Question

Evaluate the following:
\[2{{\tan }^{2}}{{45}^{\circ }}+{{\cos }^{2}}{{30}^{\circ }}-{{\sin }^{2}}{{60}^{\circ }}\]

Answer 1

Hint: We will use the trigonometric ratio table and find out the values of trigonometric ratios to evaluate the given expression \[2{{\tan }^{2}}{{45}^{\circ }}+{{\cos }^{2}}{{30}^{\circ }}-{{\sin }^{2}}{{60}^{\circ }}\]. Then we will substitute the values of those trigonometric ratios in the equation given in the equation and simplify to get the answer.

Complete step-by-step answer:
In the question, we have been given the expression as \[2{{\tan }^{2}}{{45}^{\circ }}+{{\cos }^{2}}{{30}^{\circ }}-{{\sin }^{2}}{{60}^{\circ }}\].
All the angles are standard angles whose values can be computed easily. We can refer to the following table for finding the value of trigonometric functions at standard angles.

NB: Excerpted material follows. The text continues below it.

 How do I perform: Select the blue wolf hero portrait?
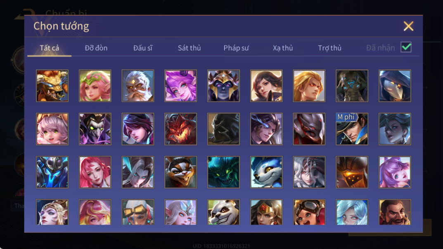pyautogui.click(x=266, y=172)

Ratio/Angle(\[\theta \])	\[{{0}^{\circ }}\]	\[{{30}^{\circ }}\]	\[{{45}^{\circ }}\]	\[{{60}^{\circ }}\]	\[{{90}^{\circ }}\]
\[\sin \theta \]	0	\[\dfrac{1}{2}\]	\[\dfrac{1}{\sqrt{2}}\]	\[\dfrac{\sqrt{3}}{2}\]	1
\[\cos \theta \]	1	\[\dfrac{\sqrt{3}}{2}\]	\[\dfrac{1}{\sqrt{2}}\]	\[\dfrac{1}{2}\]	0
\[tan\theta \]	0	\[\dfrac{1}{\sqrt{3}}\]	1	\[\sqrt{3}\]	Not defined
\[cosec\theta \]	Not defined	2	\[\sqrt{2}\]	\[\dfrac{2}{\sqrt{3}}\]	1
\[\sec \theta \]	1	\[\dfrac{2}{\sqrt{3}}\]	\[\sqrt{2}\]	2	Not defined
\[\cot \theta \]	Not defined	\[\sqrt{3}\]	1	\[\dfrac{1}{\sqrt{3}}\]	0

Referring to the table above, we can see that \[\tan {{45}^{\circ }}=1,\cos {{30}^{\circ }}=\dfrac{\sqrt{3}}{2},\sin {{60}^{\circ }}=\dfrac{\sqrt{3}}{2}\].
So by substituting these values in the equation given in the question and then simplifying it, we get as follows:
\[\begin{align}
  & \Rightarrow 2{{\tan }^{2}}{{45}^{\circ }}+{{\cos }^{2}}{{30}^{\circ }}-{{\sin }^{2}}{{60}^{\circ }} \\
 & \Rightarrow 2{{\left( 1 \right)}^{2}}+{{\left( \dfrac{\sqrt{3}}{2} \right)}^{2}}-{{\left( \dfrac{\sqrt{3}}{2} \right)}^{2}} \\
 & \Rightarrow 2 \\
\end{align}\]
Therefore, the value of the given expression is equal to 2.
Note: Don’t get confused in the values of \[\cos {{30}^{\circ }}\] and \[\sin {{60}^{\circ }}\]. Sometimes by mistake we might use the values as \[\cos {{30}^{\circ }}=\dfrac{1}{2}\] and \[\sin {{60}^{\circ }}=\dfrac{1}{2}\] which is wrong and thus it might give us the wrong answer. So we must substitute the values of \[\cos {{30}^{\circ }}=\sin {{60}^{\circ }}=\dfrac{\sqrt{3}}{2}\] in the expression carefully. Also we can solve the question by replacing \[{{\cos }^{2}}{{30}^{\circ }}\] with \[{{\left[ \sin \left( {{90}^{\circ }}-{{30}^{\circ }} \right) \right]}^{2}}\] since we know the relation that \[\cos \theta =\sin \left( {{90}^{\circ }}-\theta \right)\]. In these types of questions we must have to remember all the values of trigonometric ratios for the corresponding angles.